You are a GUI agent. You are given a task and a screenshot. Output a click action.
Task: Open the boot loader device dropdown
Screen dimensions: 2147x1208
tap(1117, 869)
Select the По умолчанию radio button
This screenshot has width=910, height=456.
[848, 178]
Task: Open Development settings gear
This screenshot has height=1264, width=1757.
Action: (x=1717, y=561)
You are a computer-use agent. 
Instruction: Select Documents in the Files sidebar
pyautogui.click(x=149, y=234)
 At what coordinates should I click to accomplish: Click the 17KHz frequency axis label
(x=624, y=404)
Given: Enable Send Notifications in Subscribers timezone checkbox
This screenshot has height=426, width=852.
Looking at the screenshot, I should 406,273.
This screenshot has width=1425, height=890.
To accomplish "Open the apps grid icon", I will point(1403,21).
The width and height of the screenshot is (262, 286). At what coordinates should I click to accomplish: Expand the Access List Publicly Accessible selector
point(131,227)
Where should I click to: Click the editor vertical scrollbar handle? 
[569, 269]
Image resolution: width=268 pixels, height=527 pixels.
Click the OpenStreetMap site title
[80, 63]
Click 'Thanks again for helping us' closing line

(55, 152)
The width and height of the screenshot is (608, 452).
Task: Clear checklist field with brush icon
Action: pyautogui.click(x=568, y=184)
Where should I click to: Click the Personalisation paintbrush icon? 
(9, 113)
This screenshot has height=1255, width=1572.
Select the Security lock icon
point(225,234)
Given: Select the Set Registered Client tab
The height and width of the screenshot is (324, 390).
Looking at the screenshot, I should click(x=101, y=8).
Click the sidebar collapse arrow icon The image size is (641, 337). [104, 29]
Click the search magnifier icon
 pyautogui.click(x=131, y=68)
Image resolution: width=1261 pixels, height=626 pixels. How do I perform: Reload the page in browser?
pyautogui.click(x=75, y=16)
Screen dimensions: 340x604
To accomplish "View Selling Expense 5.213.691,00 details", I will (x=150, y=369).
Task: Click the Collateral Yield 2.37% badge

============================================================

# WRITTEN PROBLEM
Please reproduce all of the material above as a numbered list, one line per item, leaving out any blank lines.

# RESPONSE FOR THIS EXERCISE
1. You are a GUI agent. You are given a task and a screenshot. Output a click action.
2. Task: Open the boot loader device dropdown
3. Screen dimensions: 2147x1208
4. tap(1117, 869)
5. Select the По умолчанию radio button
6. This screenshot has width=910, height=456.
7. [848, 178]
8. Task: Open Development settings gear
9. This screenshot has height=1264, width=1757.
10. Action: (x=1717, y=561)
11. You are a computer-use agent. 
12. Instruction: Select Documents in the Files sidebar
13. pyautogui.click(x=149, y=234)
14.  At what coordinates should I click to accomplish: Click the 17KHz frequency axis label
15. (x=624, y=404)
16. Given: Enable Send Notifications in Subscribers timezone checkbox
17. This screenshot has height=426, width=852.
18. Looking at the screenshot, I should 406,273.
19. This screenshot has width=1425, height=890.
20. To accomplish "Open the apps grid icon", I will point(1403,21).
21. The width and height of the screenshot is (262, 286). At what coordinates should I click to accomplish: Expand the Access List Publicly Accessible selector
22. point(131,227)
23. Where should I click to: Click the editor vertical scrollbar handle? 
24. [569, 269]
25. Image resolution: width=268 pixels, height=527 pixels.
26. Click the OpenStreetMap site title
27. [80, 63]
28. Click 'Thanks again for helping us' closing line
29. (55, 152)
30. The width and height of the screenshot is (608, 452).
31. Task: Clear checklist field with brush icon
32. Action: pyautogui.click(x=568, y=184)
33. Where should I click to: Click the Personalisation paintbrush icon? 
34. (9, 113)
35. This screenshot has height=1255, width=1572.
36. Select the Security lock icon
37. point(225,234)
38. Given: Select the Set Registered Client tab
39. The height and width of the screenshot is (324, 390).
40. Looking at the screenshot, I should click(x=101, y=8).
41. Click the sidebar collapse arrow icon The image size is (641, 337). [104, 29]
42. Click the search magnifier icon
43.  pyautogui.click(x=131, y=68)
44. Image resolution: width=1261 pixels, height=626 pixels. How do I perform: Reload the page in browser?
45. pyautogui.click(x=75, y=16)
46. Screen dimensions: 340x604
47. To accomplish "View Selling Expense 5.213.691,00 details", I will (x=150, y=369).
48. Task: Click the Collateral Yield 2.37% badge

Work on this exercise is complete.